Spot on! Make $ when it presents itself!
Yea, this isn’t a Bull Market. We’ve been in a Bear Market [extended] for quite some time now. Probably going back to November-December 2021. Most likely a rally inside a Bear Market. What I suspect we’re witnessing here is an over-abundance of money supply stimulus accompanied by a ton of advisors in the business that are having to show their clients something by the end of calendar year 2023, or get fired!… been there many times before myself.
Anyone who had their clients in long term bonds of any kind need to get the axe immediately! That’s fundamentals 101, never buy duration when the Fed is tightening. I heard this last week that people were actually holding long-term paper – who the fuck is that stupid when rates were near zero and Inflation has eaten away 20% of all values out there? Anyway, some advisors apparently had their clients hold long term paper during this very aggressive Fed rate tightening cycle. Stupidity and ignorance not only reigns in the voting booth it also reigns across financial services. I don’t think there’s many green lights here still but I could be wrong.
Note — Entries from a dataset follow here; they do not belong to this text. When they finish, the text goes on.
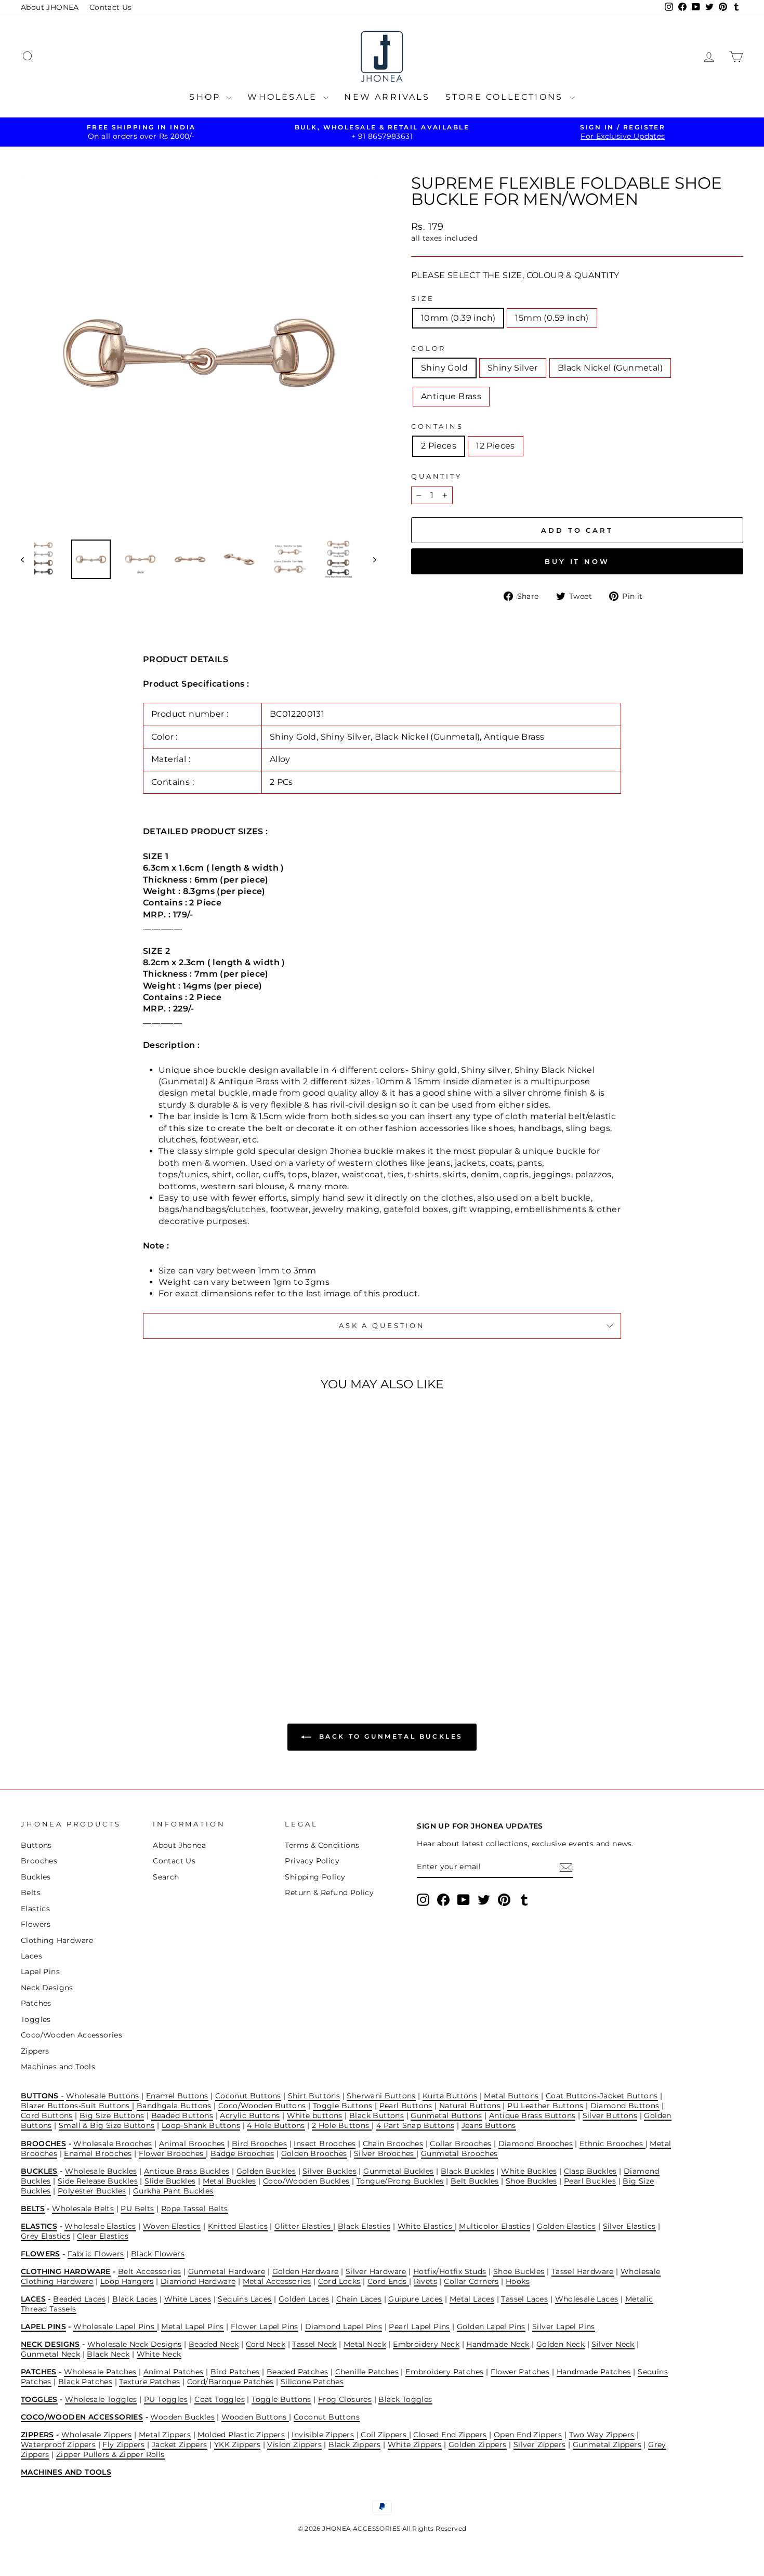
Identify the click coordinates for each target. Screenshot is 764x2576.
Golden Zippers (478, 2444)
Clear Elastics (102, 2236)
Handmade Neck (497, 2344)
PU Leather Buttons (545, 2105)
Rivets (425, 2281)
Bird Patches (235, 2372)
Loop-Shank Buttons (201, 2125)
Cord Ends (388, 2281)
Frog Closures (345, 2399)
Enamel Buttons (177, 2096)
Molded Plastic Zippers (241, 2434)
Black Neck (108, 2354)
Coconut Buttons (248, 2096)
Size (422, 299)
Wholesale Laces (586, 2299)
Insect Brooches (324, 2143)
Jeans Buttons (489, 2125)
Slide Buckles (169, 2181)
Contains (437, 426)
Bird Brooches (259, 2143)
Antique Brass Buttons (532, 2115)
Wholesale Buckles (101, 2171)
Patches (36, 2003)
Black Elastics (364, 2226)
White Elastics (426, 2226)
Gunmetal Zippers (607, 2444)
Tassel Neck (314, 2344)
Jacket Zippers (179, 2444)
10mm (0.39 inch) (458, 318)
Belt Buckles (475, 2181)
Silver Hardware (376, 2271)
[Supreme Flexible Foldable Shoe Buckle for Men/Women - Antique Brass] (128, 1636)
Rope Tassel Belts (194, 2208)
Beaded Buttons (182, 2115)
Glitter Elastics (303, 2226)
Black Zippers (354, 2444)
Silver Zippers (539, 2444)
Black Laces (134, 2299)
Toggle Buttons (343, 2105)
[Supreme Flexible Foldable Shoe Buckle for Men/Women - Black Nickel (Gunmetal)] (114, 1636)
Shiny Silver (513, 368)
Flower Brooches (172, 2153)
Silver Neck (612, 2344)
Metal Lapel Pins (192, 2326)
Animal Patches (173, 2372)
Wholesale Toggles (101, 2399)
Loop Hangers (127, 2281)
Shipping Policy (315, 1877)
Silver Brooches (385, 2153)
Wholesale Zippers (96, 2434)
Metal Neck (365, 2344)
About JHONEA (50, 7)
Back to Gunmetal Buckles (389, 1736)
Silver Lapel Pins (563, 2326)
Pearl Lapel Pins (419, 2326)
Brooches (39, 1861)
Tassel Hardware (582, 2271)
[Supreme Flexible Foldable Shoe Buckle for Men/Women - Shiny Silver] (100, 1636)
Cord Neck (266, 2344)
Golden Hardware (305, 2271)
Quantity (436, 476)
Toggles (36, 2019)
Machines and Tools (58, 2066)
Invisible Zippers (323, 2434)
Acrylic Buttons (250, 2115)
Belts (31, 1892)
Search (166, 1877)
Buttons (36, 1845)
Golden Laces (304, 2299)
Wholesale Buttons (102, 2096)
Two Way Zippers (602, 2434)
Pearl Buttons (405, 2105)
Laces (31, 1956)
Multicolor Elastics (494, 2226)
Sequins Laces (244, 2299)
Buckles (36, 1877)
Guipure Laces (415, 2299)
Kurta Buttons (450, 2096)
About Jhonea (179, 1845)
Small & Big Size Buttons (107, 2125)
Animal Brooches (192, 2143)
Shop (206, 97)
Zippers (35, 2051)
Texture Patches (149, 2381)
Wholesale (284, 97)
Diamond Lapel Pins (343, 2326)
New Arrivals (386, 97)
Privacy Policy (312, 1861)
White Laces (187, 2299)
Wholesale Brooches (112, 2143)
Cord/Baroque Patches (230, 2381)
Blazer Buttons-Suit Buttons (76, 2105)
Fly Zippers (123, 2444)
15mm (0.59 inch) (551, 318)
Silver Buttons (610, 2115)
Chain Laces (358, 2299)
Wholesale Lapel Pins (114, 2326)
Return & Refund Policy (329, 1892)
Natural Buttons (469, 2105)
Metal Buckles (229, 2181)
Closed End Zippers (449, 2434)
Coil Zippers (385, 2434)
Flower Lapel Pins (264, 2326)
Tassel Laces (524, 2299)
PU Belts (137, 2208)
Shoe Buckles (531, 2181)
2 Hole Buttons (342, 2125)
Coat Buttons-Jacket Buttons (602, 2096)
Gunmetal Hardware (227, 2271)
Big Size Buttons (112, 2115)
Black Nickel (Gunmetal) (610, 368)
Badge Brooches (242, 2153)
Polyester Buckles (92, 2191)
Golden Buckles (266, 2171)
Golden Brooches (314, 2153)
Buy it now (577, 561)
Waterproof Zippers (58, 2444)
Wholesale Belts (83, 2208)
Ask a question (382, 1326)
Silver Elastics (629, 2226)
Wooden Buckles (182, 2417)
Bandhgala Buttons (174, 2105)
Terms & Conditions (322, 1845)
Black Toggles (405, 2399)
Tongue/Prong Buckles (400, 2181)
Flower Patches (520, 2372)
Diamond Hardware (198, 2281)
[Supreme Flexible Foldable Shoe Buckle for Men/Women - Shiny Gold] (86, 1636)
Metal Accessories (277, 2281)
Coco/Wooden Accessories (71, 2035)
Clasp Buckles (590, 2171)
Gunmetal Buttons (446, 2115)
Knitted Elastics (238, 2226)
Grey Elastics (45, 2236)
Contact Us (110, 7)
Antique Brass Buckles (186, 2171)
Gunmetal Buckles (398, 2171)
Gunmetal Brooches (459, 2153)
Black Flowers (158, 2254)
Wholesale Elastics (100, 2226)
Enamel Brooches (97, 2153)
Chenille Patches (367, 2372)
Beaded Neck (214, 2344)
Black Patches (85, 2381)
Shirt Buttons (314, 2096)
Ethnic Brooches (612, 2143)
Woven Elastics (172, 2226)
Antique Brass (451, 396)
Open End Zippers (528, 2434)
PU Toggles (166, 2399)
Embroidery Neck (426, 2344)
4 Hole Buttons (276, 2125)
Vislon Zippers (294, 2444)
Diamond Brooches (535, 2143)
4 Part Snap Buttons (415, 2125)
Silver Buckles (329, 2171)
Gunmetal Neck (50, 2354)
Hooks (518, 2281)
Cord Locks (339, 2281)
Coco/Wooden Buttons (262, 2105)
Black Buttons (376, 2115)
Very insightful, and right on the money.
Thank you Howard for your review of my opinions here! The timing of anything as large as the U.S. economy is not an “exact science”. I like to point out when my internal alarms go off, when I see something that is not sustainable, and it usually isn’t. Zero interest rate policies have finally gotten the U.S. in some trouble, this was predicted by pundits as long ago as when the Ben Bernanke Fed first installed QE programs to drive rates down as a fix for the ills of the Great Recession. Zero interest rate policies, while they felt good at the time, weren’t healthy, either is eating a whole box of cookies in one setting, but it sure tastes good at the time! Blind optimism about the markets and the economy can last for an extended period of time before it finally runs its course and reality checks in. Re: the market crash of October 1987.